Sliding Window Metrics

Calculate rolling average response times:

Java
public static Gatherer<Double, ?, Double> rollingAverage(int windowSize) {
    return Gatherers.<Double>windowSliding(windowSize)
        .andThen(Gatherer.ofSequential(
            (Void) null,
            (_, window, downstream) -> {
                double avg = window.stream()
                    .mapToDouble(Double::doubleValue)
                    .average()
                    .orElse(0.0);
                downstream.push(avg);
                return true;
            }
        ));
}

// Monitor service latency (last 5 requests)
Stream.of(120.0, 85.0, 200.0, 95.0, 110.0, 300.0, 75.0)
    .gather(rollingAverage(5))
    .forEach(avg -> System.out.printf("Rolling avg: %.1f ms%n", avg));
// Rolling avg: 122.0 ms
// Rolling avg: 158.0 ms
// Rolling avg: 156.0 ms

Rate-Limiting Stream Processing

Process elements with a delay between batches:

Java
public static <T> Gatherer<T, ?, List<T>> rateLimited(
        int batchSize, Duration delay) {
    return Gatherer.ofSequential(
        ArrayList<T>::new,
        (batch, element, downstream) -> {
            batch.add(element);
            if (batch.size() >= batchSize) {
                downstream.push(new ArrayList<>(batch));
                batch.clear();
                try { Thread.sleep(delay); } 
                catch (InterruptedException e) { 
                    Thread.currentThread().interrupt();
                    return false; 
                }
            }
            return true;
        },
        (batch, downstream) -> {
            if (!batch.isEmpty()) {
                downstream.push(batch);
            }
        }
    );
}

// Send API requests in batches of 10, with 1s delay
requestStream
    .gather(rateLimited(10, Duration.ofSeconds(1)))
    .forEach(batch -> apiClient.sendBatch(batch));

Deduplication Window (Time-Based Duplicate Suppression)

Java
public static <T, K> Gatherer<T, ?, T> deduplicateWithin(
        Function<T, K> keyExtractor, Duration window) {
    return Gatherer.ofSequential(
        () -> new HashMap<K, Instant>(),
        (seen, element, downstream) -> {
            K key = keyExtractor.apply(element);
            Instant now = Instant.now();
            Instant lastSeen = seen.get(key);
            if (lastSeen == null || Duration.between(lastSeen, now).compareTo(window) > 0) {
                seen.put(key, now);
                downstream.push(element);
            }
            return true;
        }
    );
}

// Suppress duplicate events within 5-second windows
eventStream
    .gather(deduplicateWithin(Event::id, Duration.ofSeconds(5)))
    .forEach(this::processEvent);

Quick Recall

Question Answer
What problem do Gatherers solve? Custom intermediate stream operations without Spliterator hacks
What are the 4 components? Initializer, Integrator, Combiner, Finisher
How to short-circuit? Return false from the integrator
How to compose? gatherer1.andThen(gatherer2)
Sequential vs parallel? Use ofSequential for order-dependent; provide combiner for parallel
mapConcurrent requires? Virtual threads (Java 21+), bounded concurrency
windowFixed vs windowSliding? Non-overlapping vs overlapping-by-one
fold vs scan? Final-only vs running accumulation

Interview Template

Explain Stream Gatherers and when you'd use them

Opening (30s): Stream Gatherers, finalized in Java 24, are custom intermediate operations. They fill the gap between built-in operations like map/filter and terminal Collector — letting you write stateful, short-circuiting, composable transformations.

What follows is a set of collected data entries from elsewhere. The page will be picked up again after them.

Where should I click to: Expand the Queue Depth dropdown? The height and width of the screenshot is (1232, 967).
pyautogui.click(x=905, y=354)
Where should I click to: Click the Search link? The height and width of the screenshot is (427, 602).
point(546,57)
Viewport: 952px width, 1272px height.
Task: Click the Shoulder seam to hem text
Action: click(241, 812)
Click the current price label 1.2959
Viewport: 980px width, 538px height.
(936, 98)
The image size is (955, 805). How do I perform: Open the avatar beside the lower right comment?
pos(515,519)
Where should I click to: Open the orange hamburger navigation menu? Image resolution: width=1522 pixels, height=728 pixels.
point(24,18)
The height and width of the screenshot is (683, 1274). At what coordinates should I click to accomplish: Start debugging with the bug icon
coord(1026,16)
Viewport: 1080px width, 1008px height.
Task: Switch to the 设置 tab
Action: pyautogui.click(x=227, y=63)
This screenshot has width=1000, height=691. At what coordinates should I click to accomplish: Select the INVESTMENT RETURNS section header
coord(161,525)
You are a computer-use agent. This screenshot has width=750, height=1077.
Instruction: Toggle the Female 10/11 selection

Structure (Gatherer interface):

  • Initializer creates private mutable state
  • Integrator processes each element, can emit 0..N outputs, can short-circuit by returning false
  • Combiner merges states for parallel streams
  • Finisher emits remaining elements when upstream ends

Built-ins: windowFixed, windowSliding, fold, scan, mapConcurrent

When to use:

  • Sliding window analytics (rolling averages, anomaly detection)
  • Rate-limited batch processing
  • Custom deduplication strategies
  • Stateful transformations that need to "look back" at previous elements

Key insight: Gatherers compose via .andThen() — you can build complex pipelines from simple, reusable pieces without breaking the stream chain.

Trade-off: For simple stateless transforms, stick with map/filter. Reach for Gatherers when you need state, short-circuiting, or multi-element emission in intermediate positions.